Recorded data:
-=-=-
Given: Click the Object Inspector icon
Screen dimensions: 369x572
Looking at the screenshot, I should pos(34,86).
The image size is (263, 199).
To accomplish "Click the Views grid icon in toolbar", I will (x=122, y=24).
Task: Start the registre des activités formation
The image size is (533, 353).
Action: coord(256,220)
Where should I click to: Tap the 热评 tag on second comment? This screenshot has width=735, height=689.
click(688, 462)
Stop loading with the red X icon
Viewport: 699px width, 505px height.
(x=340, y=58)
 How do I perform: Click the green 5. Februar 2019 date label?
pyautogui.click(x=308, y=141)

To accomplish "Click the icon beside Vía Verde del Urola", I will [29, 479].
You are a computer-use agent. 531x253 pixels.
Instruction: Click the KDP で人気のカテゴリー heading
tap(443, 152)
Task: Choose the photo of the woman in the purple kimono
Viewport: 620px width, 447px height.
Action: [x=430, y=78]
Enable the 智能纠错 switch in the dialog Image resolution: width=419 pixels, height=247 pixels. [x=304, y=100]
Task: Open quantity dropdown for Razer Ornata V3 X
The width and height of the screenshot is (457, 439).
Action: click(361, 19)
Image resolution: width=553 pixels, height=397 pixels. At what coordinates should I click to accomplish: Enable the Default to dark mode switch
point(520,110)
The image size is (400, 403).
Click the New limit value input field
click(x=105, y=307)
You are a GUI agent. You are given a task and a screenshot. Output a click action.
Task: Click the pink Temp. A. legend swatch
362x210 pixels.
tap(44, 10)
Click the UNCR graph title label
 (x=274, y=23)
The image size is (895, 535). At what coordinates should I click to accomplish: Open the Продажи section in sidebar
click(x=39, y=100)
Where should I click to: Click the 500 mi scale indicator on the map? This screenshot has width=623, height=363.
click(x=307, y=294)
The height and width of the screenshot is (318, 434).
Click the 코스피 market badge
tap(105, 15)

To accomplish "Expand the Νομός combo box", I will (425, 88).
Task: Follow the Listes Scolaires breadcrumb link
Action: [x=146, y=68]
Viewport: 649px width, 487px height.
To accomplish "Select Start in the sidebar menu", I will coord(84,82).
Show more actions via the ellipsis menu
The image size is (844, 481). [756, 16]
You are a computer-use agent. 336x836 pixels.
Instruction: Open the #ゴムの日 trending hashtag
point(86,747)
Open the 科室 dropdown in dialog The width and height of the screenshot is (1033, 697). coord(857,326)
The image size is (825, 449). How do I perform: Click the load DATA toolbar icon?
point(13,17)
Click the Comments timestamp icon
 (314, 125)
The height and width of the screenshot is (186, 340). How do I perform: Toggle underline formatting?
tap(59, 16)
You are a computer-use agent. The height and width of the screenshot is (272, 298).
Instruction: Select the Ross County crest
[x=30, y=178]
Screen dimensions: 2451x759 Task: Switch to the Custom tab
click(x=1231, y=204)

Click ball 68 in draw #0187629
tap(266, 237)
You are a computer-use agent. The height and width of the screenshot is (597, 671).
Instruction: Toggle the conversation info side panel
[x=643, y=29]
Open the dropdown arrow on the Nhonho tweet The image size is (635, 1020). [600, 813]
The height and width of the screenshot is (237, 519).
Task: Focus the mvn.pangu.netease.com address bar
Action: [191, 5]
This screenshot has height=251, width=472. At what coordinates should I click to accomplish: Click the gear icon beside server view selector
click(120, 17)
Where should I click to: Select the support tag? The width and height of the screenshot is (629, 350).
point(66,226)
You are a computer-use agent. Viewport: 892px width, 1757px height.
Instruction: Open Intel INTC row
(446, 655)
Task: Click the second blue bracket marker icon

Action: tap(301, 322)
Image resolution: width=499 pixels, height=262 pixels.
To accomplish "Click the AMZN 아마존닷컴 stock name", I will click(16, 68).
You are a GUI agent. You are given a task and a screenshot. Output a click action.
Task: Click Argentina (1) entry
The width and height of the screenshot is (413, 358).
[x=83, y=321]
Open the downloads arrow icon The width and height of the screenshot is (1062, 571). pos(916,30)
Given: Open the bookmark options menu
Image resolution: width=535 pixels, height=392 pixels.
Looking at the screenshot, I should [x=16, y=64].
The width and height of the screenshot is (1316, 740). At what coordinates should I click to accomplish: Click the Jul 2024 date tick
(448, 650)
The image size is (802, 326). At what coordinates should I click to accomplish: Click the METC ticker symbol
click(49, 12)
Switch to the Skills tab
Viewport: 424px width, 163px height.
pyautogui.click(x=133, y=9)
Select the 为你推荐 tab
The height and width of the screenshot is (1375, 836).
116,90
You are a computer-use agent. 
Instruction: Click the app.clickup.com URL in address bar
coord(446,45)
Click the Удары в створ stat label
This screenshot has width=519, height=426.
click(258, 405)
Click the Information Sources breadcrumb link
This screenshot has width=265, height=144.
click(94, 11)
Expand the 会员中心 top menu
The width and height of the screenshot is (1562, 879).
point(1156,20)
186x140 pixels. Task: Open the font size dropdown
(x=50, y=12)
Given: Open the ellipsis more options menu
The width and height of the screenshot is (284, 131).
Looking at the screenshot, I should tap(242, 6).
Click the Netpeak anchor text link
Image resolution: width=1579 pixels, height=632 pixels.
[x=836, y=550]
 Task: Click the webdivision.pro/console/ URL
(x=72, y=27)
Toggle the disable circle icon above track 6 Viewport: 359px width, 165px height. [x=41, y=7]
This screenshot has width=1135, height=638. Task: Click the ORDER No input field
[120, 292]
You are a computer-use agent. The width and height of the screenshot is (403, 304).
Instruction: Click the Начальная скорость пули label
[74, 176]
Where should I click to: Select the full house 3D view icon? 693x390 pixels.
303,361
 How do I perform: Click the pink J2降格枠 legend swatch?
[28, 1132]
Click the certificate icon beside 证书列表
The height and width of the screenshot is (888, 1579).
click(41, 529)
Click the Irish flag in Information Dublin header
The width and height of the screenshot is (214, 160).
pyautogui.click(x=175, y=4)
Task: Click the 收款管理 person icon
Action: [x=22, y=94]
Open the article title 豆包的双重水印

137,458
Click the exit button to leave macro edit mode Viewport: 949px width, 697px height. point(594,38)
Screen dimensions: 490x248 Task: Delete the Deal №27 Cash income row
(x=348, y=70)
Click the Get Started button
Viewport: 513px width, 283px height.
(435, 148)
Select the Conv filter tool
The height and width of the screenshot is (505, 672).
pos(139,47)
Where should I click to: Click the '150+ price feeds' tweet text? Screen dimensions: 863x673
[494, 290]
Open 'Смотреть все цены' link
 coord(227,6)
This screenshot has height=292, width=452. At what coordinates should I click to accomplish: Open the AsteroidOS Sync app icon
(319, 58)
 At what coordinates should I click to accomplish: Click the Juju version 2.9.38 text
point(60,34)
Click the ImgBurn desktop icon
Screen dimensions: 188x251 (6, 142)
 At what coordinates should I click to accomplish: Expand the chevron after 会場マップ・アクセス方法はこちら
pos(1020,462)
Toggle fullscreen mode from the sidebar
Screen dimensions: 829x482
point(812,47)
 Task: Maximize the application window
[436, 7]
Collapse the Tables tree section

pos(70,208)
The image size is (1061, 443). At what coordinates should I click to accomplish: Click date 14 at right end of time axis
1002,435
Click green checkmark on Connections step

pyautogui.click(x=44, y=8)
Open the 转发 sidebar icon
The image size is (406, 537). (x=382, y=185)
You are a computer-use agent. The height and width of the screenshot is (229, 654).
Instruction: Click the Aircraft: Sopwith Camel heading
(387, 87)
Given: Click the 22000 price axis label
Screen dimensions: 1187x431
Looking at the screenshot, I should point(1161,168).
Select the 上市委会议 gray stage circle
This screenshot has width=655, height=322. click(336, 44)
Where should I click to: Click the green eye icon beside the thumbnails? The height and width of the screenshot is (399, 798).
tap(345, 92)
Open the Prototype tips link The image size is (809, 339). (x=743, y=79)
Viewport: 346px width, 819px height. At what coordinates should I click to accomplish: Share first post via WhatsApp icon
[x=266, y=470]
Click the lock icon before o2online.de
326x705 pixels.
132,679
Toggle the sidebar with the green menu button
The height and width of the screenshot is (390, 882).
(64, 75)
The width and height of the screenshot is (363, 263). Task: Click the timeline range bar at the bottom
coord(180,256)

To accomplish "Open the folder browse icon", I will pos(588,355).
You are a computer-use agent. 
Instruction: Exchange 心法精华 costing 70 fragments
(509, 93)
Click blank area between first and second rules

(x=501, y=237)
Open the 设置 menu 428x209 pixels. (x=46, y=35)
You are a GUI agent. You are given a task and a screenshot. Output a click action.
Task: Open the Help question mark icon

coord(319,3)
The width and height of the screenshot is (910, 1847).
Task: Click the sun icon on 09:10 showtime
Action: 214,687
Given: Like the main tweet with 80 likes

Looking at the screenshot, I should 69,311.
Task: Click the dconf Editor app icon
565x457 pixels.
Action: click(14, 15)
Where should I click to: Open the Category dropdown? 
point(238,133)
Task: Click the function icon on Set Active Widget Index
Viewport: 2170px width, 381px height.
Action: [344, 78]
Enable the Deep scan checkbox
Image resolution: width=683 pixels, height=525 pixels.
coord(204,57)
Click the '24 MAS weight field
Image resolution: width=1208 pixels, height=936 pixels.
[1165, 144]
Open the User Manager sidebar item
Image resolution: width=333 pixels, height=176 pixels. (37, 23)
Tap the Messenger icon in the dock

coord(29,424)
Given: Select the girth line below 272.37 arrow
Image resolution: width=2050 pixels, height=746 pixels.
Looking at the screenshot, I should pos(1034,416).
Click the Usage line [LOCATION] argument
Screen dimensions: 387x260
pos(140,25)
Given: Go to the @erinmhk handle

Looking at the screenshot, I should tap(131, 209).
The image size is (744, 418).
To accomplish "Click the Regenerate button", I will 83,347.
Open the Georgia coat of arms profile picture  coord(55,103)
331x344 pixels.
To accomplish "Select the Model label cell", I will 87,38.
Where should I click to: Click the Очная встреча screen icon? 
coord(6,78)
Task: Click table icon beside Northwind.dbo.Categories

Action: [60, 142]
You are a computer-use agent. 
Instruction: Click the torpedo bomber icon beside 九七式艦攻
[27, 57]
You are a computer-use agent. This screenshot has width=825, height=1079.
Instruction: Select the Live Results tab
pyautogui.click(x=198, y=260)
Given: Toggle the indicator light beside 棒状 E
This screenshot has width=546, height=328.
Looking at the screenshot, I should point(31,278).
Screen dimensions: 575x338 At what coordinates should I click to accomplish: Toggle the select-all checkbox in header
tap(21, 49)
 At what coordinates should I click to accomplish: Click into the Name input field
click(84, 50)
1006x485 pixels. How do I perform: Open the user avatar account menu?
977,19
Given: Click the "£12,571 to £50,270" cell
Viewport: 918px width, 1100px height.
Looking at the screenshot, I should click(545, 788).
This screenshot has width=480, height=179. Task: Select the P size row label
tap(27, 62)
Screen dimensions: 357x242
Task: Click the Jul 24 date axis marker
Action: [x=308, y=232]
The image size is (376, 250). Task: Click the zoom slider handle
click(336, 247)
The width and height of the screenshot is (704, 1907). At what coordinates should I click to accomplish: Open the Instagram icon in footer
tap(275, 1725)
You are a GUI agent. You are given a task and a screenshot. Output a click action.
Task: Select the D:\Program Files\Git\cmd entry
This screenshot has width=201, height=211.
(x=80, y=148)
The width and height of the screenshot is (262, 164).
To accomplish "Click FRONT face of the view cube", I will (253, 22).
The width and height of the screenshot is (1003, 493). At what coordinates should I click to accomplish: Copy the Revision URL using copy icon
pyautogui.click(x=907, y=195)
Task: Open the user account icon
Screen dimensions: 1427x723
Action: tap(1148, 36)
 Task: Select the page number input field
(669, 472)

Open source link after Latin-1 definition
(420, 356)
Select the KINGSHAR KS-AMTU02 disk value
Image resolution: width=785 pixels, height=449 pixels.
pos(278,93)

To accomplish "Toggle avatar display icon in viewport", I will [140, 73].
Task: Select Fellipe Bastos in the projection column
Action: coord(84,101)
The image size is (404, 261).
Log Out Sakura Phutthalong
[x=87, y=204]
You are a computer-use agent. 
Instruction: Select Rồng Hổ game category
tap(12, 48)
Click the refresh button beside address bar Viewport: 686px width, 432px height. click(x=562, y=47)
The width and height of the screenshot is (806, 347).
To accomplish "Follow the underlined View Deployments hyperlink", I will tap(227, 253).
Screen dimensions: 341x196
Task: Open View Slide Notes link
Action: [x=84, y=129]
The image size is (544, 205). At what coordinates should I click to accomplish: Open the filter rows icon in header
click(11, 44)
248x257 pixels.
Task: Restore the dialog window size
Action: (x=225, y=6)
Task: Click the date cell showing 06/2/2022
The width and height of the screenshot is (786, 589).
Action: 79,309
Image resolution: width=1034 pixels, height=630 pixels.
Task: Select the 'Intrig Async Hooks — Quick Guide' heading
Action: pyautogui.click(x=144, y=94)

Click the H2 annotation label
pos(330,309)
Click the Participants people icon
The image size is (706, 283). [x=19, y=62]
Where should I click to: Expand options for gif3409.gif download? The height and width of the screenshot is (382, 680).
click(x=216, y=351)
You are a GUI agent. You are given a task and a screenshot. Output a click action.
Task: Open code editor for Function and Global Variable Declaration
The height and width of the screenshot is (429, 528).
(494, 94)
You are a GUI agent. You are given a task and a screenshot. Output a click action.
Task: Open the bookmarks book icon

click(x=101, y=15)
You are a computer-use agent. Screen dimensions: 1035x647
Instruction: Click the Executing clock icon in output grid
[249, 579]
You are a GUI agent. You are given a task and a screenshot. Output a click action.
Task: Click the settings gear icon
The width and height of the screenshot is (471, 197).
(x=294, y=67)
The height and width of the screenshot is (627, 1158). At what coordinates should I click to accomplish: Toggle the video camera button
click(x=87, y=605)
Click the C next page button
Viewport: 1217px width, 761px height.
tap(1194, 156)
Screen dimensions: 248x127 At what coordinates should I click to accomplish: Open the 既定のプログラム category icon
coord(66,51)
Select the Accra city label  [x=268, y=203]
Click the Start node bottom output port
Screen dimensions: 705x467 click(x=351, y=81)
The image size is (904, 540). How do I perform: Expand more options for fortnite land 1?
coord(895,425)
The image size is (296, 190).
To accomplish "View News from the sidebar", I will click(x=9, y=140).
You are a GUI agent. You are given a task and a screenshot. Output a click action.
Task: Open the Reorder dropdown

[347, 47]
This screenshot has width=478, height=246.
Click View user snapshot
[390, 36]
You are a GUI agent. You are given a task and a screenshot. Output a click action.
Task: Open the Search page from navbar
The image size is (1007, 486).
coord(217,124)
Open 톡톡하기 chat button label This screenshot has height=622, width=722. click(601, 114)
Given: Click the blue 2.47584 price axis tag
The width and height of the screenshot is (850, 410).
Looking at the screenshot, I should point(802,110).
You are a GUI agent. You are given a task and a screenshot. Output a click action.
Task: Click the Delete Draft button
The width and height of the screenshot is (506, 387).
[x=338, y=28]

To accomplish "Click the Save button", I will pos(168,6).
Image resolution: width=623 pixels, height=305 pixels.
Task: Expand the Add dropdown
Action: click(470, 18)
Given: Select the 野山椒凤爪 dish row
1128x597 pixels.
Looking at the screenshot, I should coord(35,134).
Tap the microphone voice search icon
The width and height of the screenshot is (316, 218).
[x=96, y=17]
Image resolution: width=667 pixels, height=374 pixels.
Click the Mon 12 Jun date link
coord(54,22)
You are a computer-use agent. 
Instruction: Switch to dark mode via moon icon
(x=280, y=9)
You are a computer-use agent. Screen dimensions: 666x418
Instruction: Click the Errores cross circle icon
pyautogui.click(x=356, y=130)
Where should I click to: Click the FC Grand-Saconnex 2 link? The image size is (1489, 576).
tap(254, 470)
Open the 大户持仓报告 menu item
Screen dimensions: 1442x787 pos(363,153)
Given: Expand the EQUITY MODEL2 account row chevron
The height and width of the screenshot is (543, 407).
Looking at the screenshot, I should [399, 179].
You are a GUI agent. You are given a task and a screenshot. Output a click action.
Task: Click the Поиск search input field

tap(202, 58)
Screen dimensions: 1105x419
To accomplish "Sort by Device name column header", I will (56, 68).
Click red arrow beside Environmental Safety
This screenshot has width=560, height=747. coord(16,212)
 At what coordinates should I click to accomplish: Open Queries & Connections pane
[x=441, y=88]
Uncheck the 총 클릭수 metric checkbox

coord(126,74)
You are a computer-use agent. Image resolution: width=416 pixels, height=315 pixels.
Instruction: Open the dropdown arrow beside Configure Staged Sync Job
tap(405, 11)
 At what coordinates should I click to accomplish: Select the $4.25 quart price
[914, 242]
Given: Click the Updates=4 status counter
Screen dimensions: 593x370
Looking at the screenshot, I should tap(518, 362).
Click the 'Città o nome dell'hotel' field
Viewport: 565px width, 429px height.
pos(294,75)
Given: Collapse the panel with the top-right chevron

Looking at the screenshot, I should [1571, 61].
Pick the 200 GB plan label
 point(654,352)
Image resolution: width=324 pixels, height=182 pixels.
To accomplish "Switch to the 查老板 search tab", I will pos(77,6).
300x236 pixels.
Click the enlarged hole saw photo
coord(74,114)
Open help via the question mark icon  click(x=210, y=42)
-=-=-
Task: In the data above, find the line with "Task: Click the pink Temp. A. legend swatch" and the line with "is (272, 298).". Retype both, plus every line between them, exactly.

Written response:
Task: Click the pink Temp. A. legend swatch
362x210 pixels.
tap(44, 10)
Click the UNCR graph title label
 (x=274, y=23)
The image size is (895, 535). At what coordinates should I click to accomplish: Open the Продажи section in sidebar
click(x=39, y=100)
Where should I click to: Click the 500 mi scale indicator on the map? This screenshot has width=623, height=363.
click(x=307, y=294)
The height and width of the screenshot is (318, 434).
Click the 코스피 market badge
tap(105, 15)

To accomplish "Expand the Νομός combo box", I will (425, 88).
Task: Follow the Listes Scolaires breadcrumb link
Action: [x=146, y=68]
Viewport: 649px width, 487px height.
To accomplish "Select Start in the sidebar menu", I will coord(84,82).
Show more actions via the ellipsis menu
The image size is (844, 481). [756, 16]
You are a computer-use agent. 336x836 pixels.
Instruction: Open the #ゴムの日 trending hashtag
point(86,747)
Open the 科室 dropdown in dialog The width and height of the screenshot is (1033, 697). coord(857,326)
The image size is (825, 449). How do I perform: Click the load DATA toolbar icon?
point(13,17)
Click the Comments timestamp icon
 (314, 125)
The height and width of the screenshot is (186, 340). How do I perform: Toggle underline formatting?
tap(59, 16)
You are a computer-use agent. The height and width of the screenshot is (272, 298).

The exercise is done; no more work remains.